━━━━━ Supplied passage ━━━━━

Abstract text: Biosynthesis of cell wall polysaccharides is carried out by membrane-bound glycosyltransferases through sequential transfer of monosaccharides from nucleotide-sugar donors to acceptor molecules. Acceptors can be single monosaccharide residues, carbohydrate sequences, or glycoconjugates that significantly differ from the structural components of the final polysaccharide.
Using the model system of flax phloem fibers, where the stage of tertiary cell wall formation is accompanied by rhamnogalacturonan I (RG-I) biosynthesis, we developed an original toolkit to obtain all the basic components of the "biosynthetic machinery" of this polysaccharide and to reproduce the early stages of its biosynthesis in vitro. Analysis of the new products formed during co-incubation of membrane-bound enzymes, UDP-sugar precursors, and potential acceptors – which we hypothesized based on the redistribution patterns of ¹⁴CO₂ among various RG-I-specific monomers in high- and low-molecular-weight fractions (pulse-chase experiments) – demonstrated that initiation of rhamnogalacturonan I biosynthesis in flax fibers requires an acceptor containing a non-carbohydrate component located not at the reducing end of the acceptor, and also revealed the starting monomers attached to the acceptor sequence.

━━━━━ Records ━━━━━

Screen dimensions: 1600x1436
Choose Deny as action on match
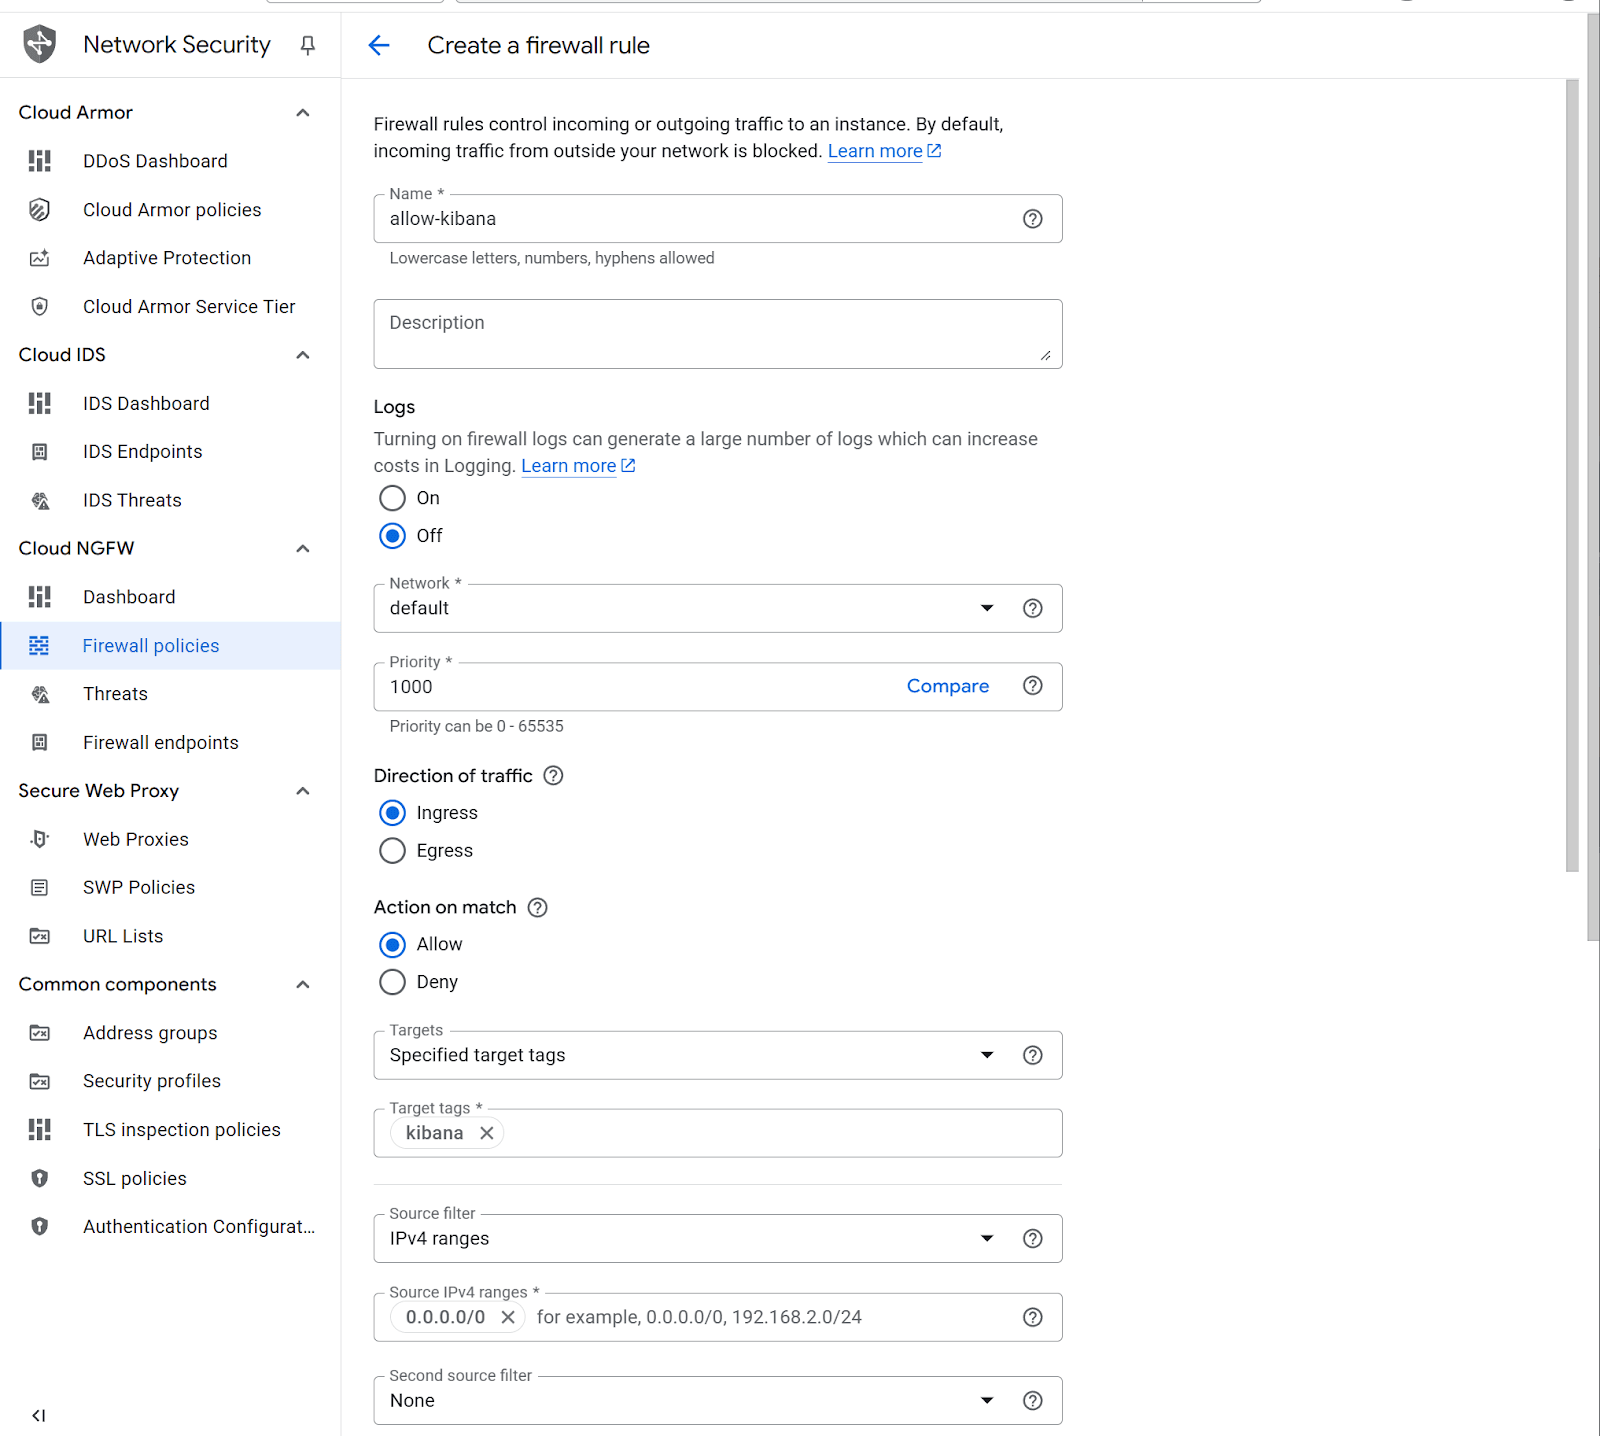pos(393,982)
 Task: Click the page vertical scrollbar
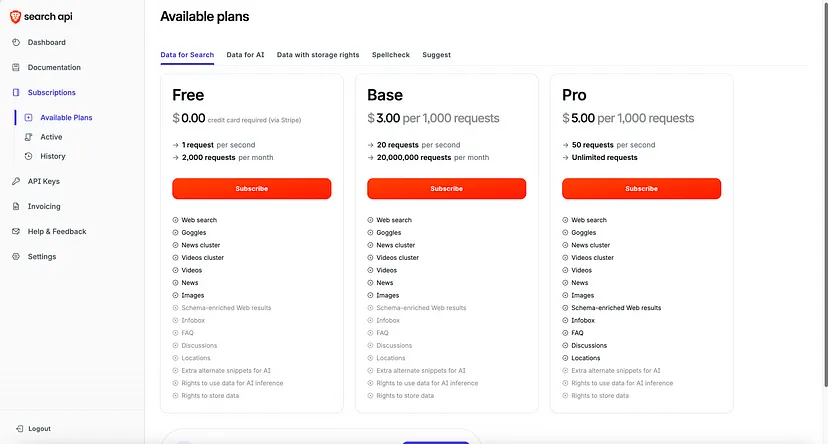(825, 195)
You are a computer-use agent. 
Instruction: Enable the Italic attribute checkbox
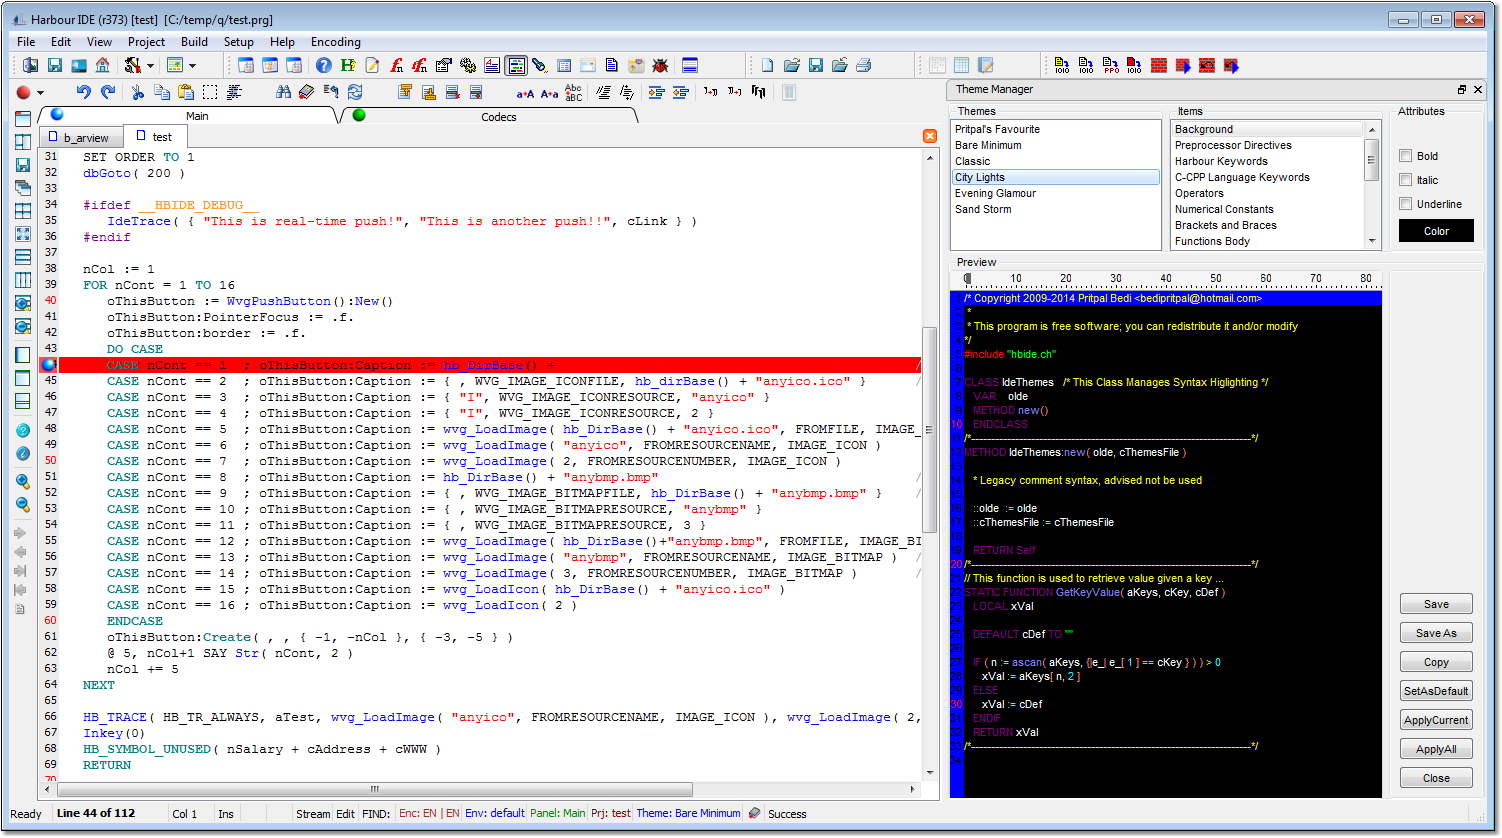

━━━━━

Copy the flax fiber abstract above from "Abstract text: Biosynthesis" up to and including "the final polysaccharide.".

**Answer to this task:**
Abstract text: Biosynthesis of cell wall polysaccharides is carried out by membrane-bound glycosyltransferases through sequential transfer of monosaccharides from nucleotide-sugar donors to acceptor molecules. Acceptors can be single monosaccharide residues, carbohydrate sequences, or glycoconjugates that significantly differ from the structural components of the final polysaccharide.